Since the introduction of the Personal Savings Allowance (PSA) in 2016, some people have questioned the value of Cash ISAs, asking themselves: is it worth having an ISA when I may be able to earn interest tax-free with a PSA?
It really depends on the individual and their circumstances. Even with PSAs, ISAs are still a good option for many people.
There are three key benefits to ISAs, including:
- Longer-term savings
- Tax-efficient inheritance
- Reduction of risk around interest rates
We outline the Personal Savings Allowance and why ISAs are still an attractive option below.
Personal Savings Allowance
The Personal Savings Allowance (PSA) is the amount of interest you can earn on your savings tax-free each tax year, excluding ISAs. Basic rate taxpayers can earn £1,000, higher rate taxpayers £500, while additional rate taxpayers are not eligible. If you’ve earnt interest on an account that isn’t an ISA and you’ve exhausted your Personal Allowance and your starting rate for savings, you’ll need to pay tax.

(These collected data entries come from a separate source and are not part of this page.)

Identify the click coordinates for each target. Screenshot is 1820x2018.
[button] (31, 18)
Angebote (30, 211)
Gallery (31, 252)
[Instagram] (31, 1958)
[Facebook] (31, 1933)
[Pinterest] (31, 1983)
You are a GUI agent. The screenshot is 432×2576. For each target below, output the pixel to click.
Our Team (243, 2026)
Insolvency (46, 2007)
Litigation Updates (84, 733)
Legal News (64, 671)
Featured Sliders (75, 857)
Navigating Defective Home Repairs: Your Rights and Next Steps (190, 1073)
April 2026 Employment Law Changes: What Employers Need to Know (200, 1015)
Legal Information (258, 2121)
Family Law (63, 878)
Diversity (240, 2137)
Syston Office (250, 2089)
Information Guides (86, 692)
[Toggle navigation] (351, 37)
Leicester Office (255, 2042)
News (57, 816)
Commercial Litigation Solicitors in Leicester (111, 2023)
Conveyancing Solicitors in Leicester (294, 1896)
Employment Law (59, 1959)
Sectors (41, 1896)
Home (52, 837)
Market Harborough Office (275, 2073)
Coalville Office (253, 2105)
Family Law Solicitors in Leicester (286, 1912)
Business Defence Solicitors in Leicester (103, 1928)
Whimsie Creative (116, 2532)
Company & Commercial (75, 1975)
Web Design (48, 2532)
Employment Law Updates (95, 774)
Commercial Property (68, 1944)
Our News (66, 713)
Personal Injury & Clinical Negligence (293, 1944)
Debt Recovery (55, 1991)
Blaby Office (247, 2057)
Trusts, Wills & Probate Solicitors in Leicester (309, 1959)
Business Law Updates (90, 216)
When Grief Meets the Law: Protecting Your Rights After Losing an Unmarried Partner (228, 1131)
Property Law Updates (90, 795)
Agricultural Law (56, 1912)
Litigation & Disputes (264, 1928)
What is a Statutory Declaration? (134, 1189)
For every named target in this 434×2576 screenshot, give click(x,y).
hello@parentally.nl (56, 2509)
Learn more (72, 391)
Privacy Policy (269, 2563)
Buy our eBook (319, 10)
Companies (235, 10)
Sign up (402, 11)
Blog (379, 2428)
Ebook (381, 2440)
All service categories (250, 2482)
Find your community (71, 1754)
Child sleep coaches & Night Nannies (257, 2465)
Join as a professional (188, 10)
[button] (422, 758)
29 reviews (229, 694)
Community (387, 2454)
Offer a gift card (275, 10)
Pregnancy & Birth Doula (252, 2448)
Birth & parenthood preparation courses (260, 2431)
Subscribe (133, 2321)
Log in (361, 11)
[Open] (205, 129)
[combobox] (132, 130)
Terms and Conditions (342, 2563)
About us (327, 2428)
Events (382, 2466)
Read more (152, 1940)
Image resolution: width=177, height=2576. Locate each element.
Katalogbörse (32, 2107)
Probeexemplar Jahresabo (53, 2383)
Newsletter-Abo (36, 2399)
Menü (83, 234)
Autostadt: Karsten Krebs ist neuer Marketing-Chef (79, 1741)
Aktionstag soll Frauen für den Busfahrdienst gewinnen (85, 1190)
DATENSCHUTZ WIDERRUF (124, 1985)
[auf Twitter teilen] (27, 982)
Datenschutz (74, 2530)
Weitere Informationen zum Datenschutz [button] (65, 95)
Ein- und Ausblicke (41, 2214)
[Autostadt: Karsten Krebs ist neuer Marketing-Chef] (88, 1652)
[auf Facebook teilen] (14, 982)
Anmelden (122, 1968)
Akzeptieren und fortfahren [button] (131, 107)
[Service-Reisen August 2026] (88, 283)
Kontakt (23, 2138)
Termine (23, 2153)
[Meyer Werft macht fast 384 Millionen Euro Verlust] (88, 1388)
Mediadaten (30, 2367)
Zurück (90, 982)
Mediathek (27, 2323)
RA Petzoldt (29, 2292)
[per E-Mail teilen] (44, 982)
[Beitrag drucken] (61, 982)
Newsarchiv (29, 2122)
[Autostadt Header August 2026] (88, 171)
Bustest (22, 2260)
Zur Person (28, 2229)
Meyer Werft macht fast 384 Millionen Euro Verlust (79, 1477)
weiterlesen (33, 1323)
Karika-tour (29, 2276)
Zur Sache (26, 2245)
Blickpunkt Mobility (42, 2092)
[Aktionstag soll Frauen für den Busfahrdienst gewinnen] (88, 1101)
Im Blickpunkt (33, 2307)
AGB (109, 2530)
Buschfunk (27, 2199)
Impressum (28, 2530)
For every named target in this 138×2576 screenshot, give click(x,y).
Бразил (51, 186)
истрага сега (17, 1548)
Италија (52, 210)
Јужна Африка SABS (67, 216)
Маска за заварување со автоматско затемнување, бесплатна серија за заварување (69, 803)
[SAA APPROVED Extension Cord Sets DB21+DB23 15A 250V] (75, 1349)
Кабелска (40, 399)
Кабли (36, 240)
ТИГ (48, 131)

For more information, visit our Personal Savings Allowance page.
What keeps cash ISAs attractive to savers?
1. Better option for long-term savings
The tax-free benefits of an ISA go beyond one year. The current ISA limit allows you to save up to £20,000 each year. You can continue to earn tax-free savings on this for years to come and increase your balance by topping it up every year.
If you regularly save the maximum in an ISA, you could soon earn a considerable amount of interest. But thanks to ISAs' tax-free benefit, you won't pay any tax — even if the interest you earn exceeds the PSA limit.
For more in-depth information about the Cash ISA Allowance, visit our Cash ISA allowance for 2024/2025 page.
2. Couples can inherit each other’s ISA Allowance
ISAs can be more tax-efficient than other Savings Accounts when it comes to inheritance.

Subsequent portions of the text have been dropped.